Frankly, I have to tell you a lot of it comes from Christian organizations. Oh, one or two of the letters might even be from me...who knows? And as I wade through that stack, I see dozens of great causes: radio ministries, missions in a variety of countries, children's ministries, help for the hungry, youth organizations, Christian colleges. It's great and it's overwhelming! "How can I care about all this, Lord?" That's what I ask. "I can't do this." Well, actually, He's given me a pretty liberating answer, and it might be the answer for you too.
I'm Ron Hutchcraft and I want to have A Word With You today about "The 'I Care' Overload."
Now, our word for today from the Word of God comes from Nehemiah 1. Remember the question we're asking is, "How can I care about all these great things God is doing?" I think God's answer is, "You don't have to care about all of them." We'll find an answer here in the book of Nehemiah, and maybe you're familiar with that story. You have the Jews exiled in Persia for about 100 years. The city of Jerusalem, the center of Jewish identity has been torn down, and ravaged and burned, the walls are gone, the gates are down, and there's a serious need back home.
Nehemiah has been working for the Persian King as his cupbearer. He gets a report back on the conditions in his city, and here's his response. "When I heard these things, I sat down and wept" (Nehemiah 1:4). "For some days I mourned, fasted, and prayed before the God of heaven." Well, some of the fellows came back and they just kind of had a discussion. They said, "Boy, it's really in bad shape back there." You always find people who are willing to have a little committee meeting or discussion about it.
But Nehemiah has a much deeper reaction. He lets his heart be broken by it. You know what the result is? Out of his praying comes a plan. And out of that comes a miracle of leading Jewish people back to Jerusalem and rebuilding the wall of Jerusalem in 52 days. Now, Nehemiah never had any idea that was what was going to happen when he went to his knees. But you know how it started? With one man's broken heart. Nehemiah allowed God to break his heart for a cause. Will you?
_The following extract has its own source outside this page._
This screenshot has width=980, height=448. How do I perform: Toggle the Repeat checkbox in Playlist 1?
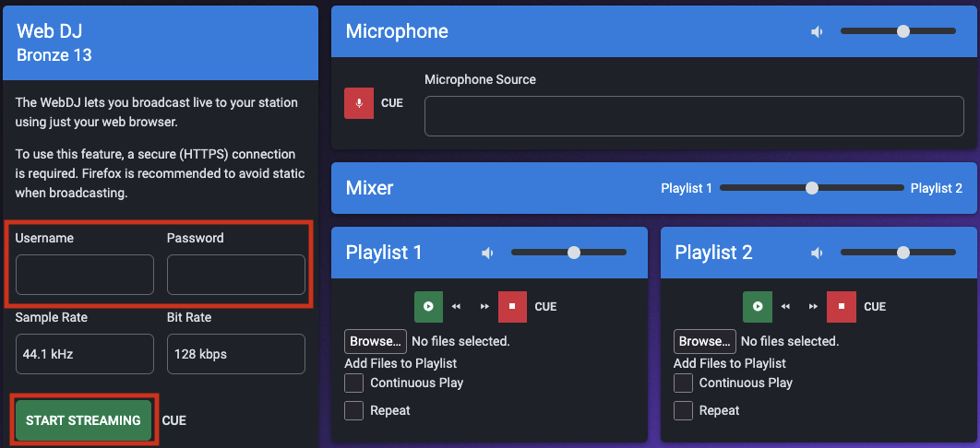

Now, there's only one heart in all the universe that can contain all of the concerns there are in our lost world, and that's God's heart. But you know what He wants to do? He wants to put just a piece of His broken heart in yours. Would you let Him focus your prayer and your caring on maybe two or three concerns that you can really get involved in? He'll distribute all the concerns of His heart into many Christian hearts.
See, if we were all listening, two things would happen. First of all, the causes that are not of God would dry up, because God wouldn't be telling us to give to them. And the ones that are of God would have all they need.
So, do a Nehemiah. Get on your knees and say, "Go ahead, God, break my heart; break my heart for some cause that breaks Yours...maybe a couple of them." Let Him call you to give as He calls others to go. Don't give to personalities, or organizations, or the most desperate appeal. Give to support that for which God has broken your heart. Laser your giving on what He breaks your heart over. Who knows? You might even end up like Nehemiah; not only praying and giving, but getting involved.
An exciting series of events begins when one of God's kids gets on his knees and says, "Go ahead, God. Break my heart."